USD/CAD jumped sharply to as high as 1.0361 last week as the whole rebound form 0.9406 resumed. With 1.0126 minor support intact, initial bias remains on the upside this week and further rally could be seen towards 161.8% projection of 0.9406 to 1.0009 from 0.9725 at 1.0701 next. On the downside, below 1.0216 minor support will turn bias neutral and bring consolidations. But retreat should be contained well above 1.0026 resistance turned support and bring another rally.
In the bigger picture, sustained trading above 55 weeks EMA affirms the case that whole down trend from 2009 high of 1.3063 has finished at 0.9406 on bullish convergence condition in weekly. Current rally from 0.9406 should now target 1.0851 resistance (38.2% retracement of 1.3063 to 0.9406 at 1.0803). Break there will extend the rebound to 61.8% retracement 1.1666. On the downside, break of 0.9725 support is needed to confirm completion of the rise from 0.9406. Or, we'll stay bullish in the pair.

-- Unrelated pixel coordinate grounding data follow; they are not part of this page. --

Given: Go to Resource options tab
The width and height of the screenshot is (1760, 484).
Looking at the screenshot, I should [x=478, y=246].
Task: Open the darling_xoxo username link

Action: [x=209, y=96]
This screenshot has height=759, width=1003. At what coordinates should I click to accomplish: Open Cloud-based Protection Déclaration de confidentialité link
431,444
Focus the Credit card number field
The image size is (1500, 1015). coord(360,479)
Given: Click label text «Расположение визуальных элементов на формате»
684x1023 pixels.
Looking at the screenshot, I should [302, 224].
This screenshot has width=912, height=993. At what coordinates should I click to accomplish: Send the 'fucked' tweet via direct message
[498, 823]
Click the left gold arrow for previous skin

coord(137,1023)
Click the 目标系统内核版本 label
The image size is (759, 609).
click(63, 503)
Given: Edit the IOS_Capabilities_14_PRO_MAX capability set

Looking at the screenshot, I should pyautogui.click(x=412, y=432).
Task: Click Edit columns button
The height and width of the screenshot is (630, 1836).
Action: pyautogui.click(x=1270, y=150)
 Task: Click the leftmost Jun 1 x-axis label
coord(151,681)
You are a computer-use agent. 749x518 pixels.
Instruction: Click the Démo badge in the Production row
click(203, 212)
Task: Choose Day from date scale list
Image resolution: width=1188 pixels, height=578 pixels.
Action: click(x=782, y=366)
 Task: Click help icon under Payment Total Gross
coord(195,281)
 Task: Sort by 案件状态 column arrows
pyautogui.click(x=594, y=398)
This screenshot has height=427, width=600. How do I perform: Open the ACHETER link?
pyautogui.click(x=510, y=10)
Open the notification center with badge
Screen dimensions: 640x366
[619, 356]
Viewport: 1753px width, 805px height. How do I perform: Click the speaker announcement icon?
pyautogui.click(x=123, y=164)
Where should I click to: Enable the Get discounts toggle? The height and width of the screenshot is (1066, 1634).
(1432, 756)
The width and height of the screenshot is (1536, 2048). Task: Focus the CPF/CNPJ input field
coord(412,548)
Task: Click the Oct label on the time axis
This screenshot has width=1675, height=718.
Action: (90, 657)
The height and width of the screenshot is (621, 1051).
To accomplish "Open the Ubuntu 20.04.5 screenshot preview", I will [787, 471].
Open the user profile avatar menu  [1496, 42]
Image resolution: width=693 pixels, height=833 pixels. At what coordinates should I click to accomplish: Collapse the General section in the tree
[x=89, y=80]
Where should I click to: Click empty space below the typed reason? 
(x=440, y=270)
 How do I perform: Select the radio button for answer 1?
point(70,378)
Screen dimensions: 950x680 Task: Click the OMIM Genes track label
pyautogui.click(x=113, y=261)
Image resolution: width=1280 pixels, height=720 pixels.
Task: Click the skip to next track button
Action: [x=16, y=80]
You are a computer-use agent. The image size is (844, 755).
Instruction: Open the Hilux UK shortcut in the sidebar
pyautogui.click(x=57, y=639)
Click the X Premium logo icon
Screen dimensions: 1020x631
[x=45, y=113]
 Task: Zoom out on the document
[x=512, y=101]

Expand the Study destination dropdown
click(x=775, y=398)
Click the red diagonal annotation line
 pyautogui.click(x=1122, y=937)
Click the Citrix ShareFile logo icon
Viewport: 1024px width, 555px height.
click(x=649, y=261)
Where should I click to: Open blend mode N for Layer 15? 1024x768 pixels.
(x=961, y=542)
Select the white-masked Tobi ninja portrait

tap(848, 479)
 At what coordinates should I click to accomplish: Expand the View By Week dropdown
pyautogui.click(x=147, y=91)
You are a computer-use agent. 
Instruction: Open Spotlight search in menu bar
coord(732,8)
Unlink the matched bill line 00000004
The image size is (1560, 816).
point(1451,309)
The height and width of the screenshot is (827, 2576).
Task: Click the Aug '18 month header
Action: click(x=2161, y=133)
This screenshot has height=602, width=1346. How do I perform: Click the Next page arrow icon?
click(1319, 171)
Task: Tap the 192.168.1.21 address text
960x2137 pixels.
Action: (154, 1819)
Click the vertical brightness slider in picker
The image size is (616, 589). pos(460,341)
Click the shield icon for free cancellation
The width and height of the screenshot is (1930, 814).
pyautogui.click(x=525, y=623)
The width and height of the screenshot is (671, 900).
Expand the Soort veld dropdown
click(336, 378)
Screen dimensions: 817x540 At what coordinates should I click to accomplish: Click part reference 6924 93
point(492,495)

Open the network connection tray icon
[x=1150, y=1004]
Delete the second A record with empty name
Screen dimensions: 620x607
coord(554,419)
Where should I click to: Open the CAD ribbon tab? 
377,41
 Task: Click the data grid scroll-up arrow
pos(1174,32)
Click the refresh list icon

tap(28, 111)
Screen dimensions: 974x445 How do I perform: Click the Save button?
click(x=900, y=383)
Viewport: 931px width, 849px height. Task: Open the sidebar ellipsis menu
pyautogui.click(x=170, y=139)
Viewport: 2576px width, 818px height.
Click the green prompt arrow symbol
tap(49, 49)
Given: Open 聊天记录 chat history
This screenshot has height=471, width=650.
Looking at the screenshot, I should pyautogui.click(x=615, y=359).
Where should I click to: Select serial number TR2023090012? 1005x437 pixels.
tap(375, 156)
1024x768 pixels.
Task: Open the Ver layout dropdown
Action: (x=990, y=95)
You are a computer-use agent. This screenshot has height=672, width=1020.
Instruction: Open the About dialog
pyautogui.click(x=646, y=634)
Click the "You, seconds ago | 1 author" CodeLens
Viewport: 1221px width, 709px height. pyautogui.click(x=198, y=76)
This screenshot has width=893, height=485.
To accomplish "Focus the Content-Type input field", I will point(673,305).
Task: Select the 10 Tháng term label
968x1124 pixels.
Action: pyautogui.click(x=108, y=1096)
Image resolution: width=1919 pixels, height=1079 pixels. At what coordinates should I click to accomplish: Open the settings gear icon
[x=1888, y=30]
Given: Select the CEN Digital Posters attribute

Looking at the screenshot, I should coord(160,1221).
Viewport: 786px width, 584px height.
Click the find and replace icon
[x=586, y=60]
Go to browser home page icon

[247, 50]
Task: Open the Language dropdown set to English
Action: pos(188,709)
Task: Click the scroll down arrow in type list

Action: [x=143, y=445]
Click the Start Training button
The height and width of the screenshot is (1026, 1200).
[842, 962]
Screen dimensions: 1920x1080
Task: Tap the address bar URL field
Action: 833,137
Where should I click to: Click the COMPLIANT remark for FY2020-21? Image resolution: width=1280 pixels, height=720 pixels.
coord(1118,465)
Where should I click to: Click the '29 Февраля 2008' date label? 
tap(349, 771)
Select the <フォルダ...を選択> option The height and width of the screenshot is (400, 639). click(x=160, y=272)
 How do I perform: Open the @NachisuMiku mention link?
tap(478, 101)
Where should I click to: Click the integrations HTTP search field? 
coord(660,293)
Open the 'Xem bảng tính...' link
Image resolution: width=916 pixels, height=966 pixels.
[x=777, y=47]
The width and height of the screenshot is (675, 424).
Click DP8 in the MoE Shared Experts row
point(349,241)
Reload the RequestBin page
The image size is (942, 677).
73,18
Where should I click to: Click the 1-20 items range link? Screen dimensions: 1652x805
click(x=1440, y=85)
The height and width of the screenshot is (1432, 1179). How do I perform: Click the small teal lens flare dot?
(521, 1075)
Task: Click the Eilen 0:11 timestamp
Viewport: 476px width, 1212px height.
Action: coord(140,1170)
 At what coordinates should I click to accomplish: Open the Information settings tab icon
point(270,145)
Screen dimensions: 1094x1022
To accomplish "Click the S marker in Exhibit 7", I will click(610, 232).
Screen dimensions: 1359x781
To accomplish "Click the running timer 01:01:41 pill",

In the longer term picture, there is no clear indication that the long term down trend from 2002 high of 1.6196 has reversed even though bullish convergence condition was seen in monthly MACD. The fall from 1.3063 to 0.9406 looks corrective and could either be part of a sideway pattern from 0.9056, or a corrective to rise from there. The long term outlook, i.e., the possibility of taking out 1.3063 high, will depend on whether rise from 0.9406 would eventually develop into a strong impulsive wave. We'll wait and see.